#### [What is needed]
Your job is to copy all the entries precisely as they stand.

#### [Extracted material]
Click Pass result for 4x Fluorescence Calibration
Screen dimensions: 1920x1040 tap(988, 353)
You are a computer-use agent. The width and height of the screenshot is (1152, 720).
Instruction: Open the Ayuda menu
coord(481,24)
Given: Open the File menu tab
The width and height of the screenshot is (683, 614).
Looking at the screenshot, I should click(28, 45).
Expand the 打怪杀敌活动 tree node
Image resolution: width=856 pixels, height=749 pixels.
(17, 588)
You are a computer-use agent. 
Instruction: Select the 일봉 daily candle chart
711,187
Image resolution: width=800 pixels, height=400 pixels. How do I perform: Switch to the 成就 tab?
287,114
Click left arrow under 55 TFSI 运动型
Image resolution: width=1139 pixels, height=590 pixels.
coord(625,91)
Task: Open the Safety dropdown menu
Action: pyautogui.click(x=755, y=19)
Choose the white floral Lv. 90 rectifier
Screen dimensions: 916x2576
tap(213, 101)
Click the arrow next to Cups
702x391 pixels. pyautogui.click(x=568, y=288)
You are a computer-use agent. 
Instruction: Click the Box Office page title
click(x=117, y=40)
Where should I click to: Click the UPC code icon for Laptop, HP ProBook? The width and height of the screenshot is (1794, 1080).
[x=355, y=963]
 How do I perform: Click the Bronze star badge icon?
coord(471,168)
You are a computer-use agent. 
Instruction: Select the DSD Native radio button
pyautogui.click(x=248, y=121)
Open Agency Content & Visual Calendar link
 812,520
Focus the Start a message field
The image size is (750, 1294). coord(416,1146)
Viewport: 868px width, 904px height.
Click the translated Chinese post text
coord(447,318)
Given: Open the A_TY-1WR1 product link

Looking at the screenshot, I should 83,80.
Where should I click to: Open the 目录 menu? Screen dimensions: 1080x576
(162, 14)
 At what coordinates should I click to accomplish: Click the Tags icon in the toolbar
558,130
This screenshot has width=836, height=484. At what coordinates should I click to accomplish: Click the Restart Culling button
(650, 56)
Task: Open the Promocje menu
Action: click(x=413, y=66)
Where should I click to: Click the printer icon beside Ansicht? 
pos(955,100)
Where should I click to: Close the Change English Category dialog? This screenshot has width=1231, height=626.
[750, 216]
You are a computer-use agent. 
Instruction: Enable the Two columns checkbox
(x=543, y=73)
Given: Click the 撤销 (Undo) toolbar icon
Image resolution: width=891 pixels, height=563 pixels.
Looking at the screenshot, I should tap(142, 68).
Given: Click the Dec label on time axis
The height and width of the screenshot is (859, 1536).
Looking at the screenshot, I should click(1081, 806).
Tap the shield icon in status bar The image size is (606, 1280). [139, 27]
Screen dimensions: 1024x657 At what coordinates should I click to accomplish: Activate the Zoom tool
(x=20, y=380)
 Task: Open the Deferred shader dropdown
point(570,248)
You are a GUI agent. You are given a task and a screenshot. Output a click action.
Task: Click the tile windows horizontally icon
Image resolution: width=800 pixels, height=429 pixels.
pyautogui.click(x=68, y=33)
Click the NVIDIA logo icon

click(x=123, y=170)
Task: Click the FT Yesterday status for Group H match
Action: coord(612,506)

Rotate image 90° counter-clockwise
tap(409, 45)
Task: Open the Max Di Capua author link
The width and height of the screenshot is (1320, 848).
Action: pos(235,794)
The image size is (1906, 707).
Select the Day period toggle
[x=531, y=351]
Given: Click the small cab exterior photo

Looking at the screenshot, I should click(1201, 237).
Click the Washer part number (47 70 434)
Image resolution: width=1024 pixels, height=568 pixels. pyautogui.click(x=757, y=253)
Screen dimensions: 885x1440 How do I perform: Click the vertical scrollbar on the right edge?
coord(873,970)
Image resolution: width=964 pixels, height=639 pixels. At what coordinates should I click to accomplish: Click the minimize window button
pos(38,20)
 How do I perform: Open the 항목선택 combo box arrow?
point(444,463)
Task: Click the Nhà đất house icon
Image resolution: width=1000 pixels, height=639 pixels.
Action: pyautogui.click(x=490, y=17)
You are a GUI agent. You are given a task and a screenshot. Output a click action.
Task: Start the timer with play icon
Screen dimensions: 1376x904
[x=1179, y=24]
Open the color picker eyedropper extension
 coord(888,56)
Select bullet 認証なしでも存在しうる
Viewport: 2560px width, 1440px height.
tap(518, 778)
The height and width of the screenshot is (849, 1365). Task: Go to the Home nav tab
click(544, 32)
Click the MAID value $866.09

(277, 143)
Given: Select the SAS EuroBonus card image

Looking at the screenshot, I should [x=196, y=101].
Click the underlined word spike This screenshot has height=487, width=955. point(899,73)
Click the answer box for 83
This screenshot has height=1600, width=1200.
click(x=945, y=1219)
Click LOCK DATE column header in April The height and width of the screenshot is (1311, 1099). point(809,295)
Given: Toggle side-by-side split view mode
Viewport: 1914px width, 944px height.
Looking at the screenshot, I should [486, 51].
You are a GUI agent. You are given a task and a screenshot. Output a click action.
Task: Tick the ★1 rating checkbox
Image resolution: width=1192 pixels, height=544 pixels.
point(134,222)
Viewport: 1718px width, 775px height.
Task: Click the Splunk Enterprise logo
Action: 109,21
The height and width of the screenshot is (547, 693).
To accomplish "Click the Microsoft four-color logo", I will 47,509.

#### [Result of this exercise]
Click Pass result for 4x Fluorescence Calibration
Screen dimensions: 1920x1040 tap(988, 353)
You are a computer-use agent. The width and height of the screenshot is (1152, 720).
Instruction: Open the Ayuda menu
coord(481,24)
Given: Open the File menu tab
The width and height of the screenshot is (683, 614).
Looking at the screenshot, I should click(28, 45).
Expand the 打怪杀敌活动 tree node
Image resolution: width=856 pixels, height=749 pixels.
(17, 588)
You are a computer-use agent. 
Instruction: Select the 일봉 daily candle chart
711,187
Image resolution: width=800 pixels, height=400 pixels. How do I perform: Switch to the 成就 tab?
287,114
Click left arrow under 55 TFSI 运动型
Image resolution: width=1139 pixels, height=590 pixels.
coord(625,91)
Task: Open the Safety dropdown menu
Action: pyautogui.click(x=755, y=19)
Choose the white floral Lv. 90 rectifier
Screen dimensions: 916x2576
tap(213, 101)
Click the arrow next to Cups
702x391 pixels. pyautogui.click(x=568, y=288)
You are a computer-use agent. 
Instruction: Click the Box Office page title
click(x=117, y=40)
Where should I click to: Click the UPC code icon for Laptop, HP ProBook? The width and height of the screenshot is (1794, 1080).
[x=355, y=963]
 How do I perform: Click the Bronze star badge icon?
coord(471,168)
You are a computer-use agent. 
Instruction: Select the DSD Native radio button
pyautogui.click(x=248, y=121)
Open Agency Content & Visual Calendar link
 812,520
Focus the Start a message field
The image size is (750, 1294). coord(416,1146)
Viewport: 868px width, 904px height.
Click the translated Chinese post text
coord(447,318)
Given: Open the A_TY-1WR1 product link

Looking at the screenshot, I should 83,80.
Where should I click to: Open the 目录 menu? Screen dimensions: 1080x576
(162, 14)
 At what coordinates should I click to accomplish: Click the Tags icon in the toolbar
558,130
This screenshot has width=836, height=484. At what coordinates should I click to accomplish: Click the Restart Culling button
(650, 56)
Task: Open the Promocje menu
Action: click(x=413, y=66)
Where should I click to: Click the printer icon beside Ansicht? 
pos(955,100)
Where should I click to: Close the Change English Category dialog? This screenshot has width=1231, height=626.
[750, 216]
You are a computer-use agent. 
Instruction: Enable the Two columns checkbox
(x=543, y=73)
Given: Click the 撤销 (Undo) toolbar icon
Image resolution: width=891 pixels, height=563 pixels.
Looking at the screenshot, I should tap(142, 68).
Given: Click the Dec label on time axis
The height and width of the screenshot is (859, 1536).
Looking at the screenshot, I should click(1081, 806).
Tap the shield icon in status bar The image size is (606, 1280). [139, 27]
Screen dimensions: 1024x657 At what coordinates should I click to accomplish: Activate the Zoom tool
(x=20, y=380)
 Task: Open the Deferred shader dropdown
point(570,248)
You are a GUI agent. You are given a task and a screenshot. Output a click action.
Task: Click the tile windows horizontally icon
Image resolution: width=800 pixels, height=429 pixels.
pyautogui.click(x=68, y=33)
Click the NVIDIA logo icon

click(x=123, y=170)
Task: Click the FT Yesterday status for Group H match
Action: coord(612,506)

Rotate image 90° counter-clockwise
tap(409, 45)
Task: Open the Max Di Capua author link
The width and height of the screenshot is (1320, 848).
Action: pos(235,794)
The image size is (1906, 707).
Select the Day period toggle
[x=531, y=351]
Given: Click the small cab exterior photo

Looking at the screenshot, I should click(1201, 237).
Click the Washer part number (47 70 434)
Image resolution: width=1024 pixels, height=568 pixels. pyautogui.click(x=757, y=253)
Screen dimensions: 885x1440 How do I perform: Click the vertical scrollbar on the right edge?
coord(873,970)
Image resolution: width=964 pixels, height=639 pixels. At what coordinates should I click to accomplish: Click the minimize window button
pos(38,20)
 How do I perform: Open the 항목선택 combo box arrow?
point(444,463)
Task: Click the Nhà đất house icon
Image resolution: width=1000 pixels, height=639 pixels.
Action: pyautogui.click(x=490, y=17)
You are a GUI agent. You are given a task and a screenshot. Output a click action.
Task: Start the timer with play icon
Screen dimensions: 1376x904
[x=1179, y=24]
Open the color picker eyedropper extension
 coord(888,56)
Select bullet 認証なしでも存在しうる
Viewport: 2560px width, 1440px height.
tap(518, 778)
The height and width of the screenshot is (849, 1365). Task: Go to the Home nav tab
click(544, 32)
Click the MAID value $866.09

(277, 143)
Given: Select the SAS EuroBonus card image

Looking at the screenshot, I should [x=196, y=101].
Click the underlined word spike This screenshot has height=487, width=955. point(899,73)
Click the answer box for 83
This screenshot has height=1600, width=1200.
click(x=945, y=1219)
Click LOCK DATE column header in April The height and width of the screenshot is (1311, 1099). point(809,295)
Given: Toggle side-by-side split view mode
Viewport: 1914px width, 944px height.
Looking at the screenshot, I should [486, 51].
You are a GUI agent. You are given a task and a screenshot. Output a click action.
Task: Tick the ★1 rating checkbox
Image resolution: width=1192 pixels, height=544 pixels.
point(134,222)
Viewport: 1718px width, 775px height.
Task: Click the Splunk Enterprise logo
Action: 109,21
The height and width of the screenshot is (547, 693).
To accomplish "Click the Microsoft four-color logo", I will 47,509.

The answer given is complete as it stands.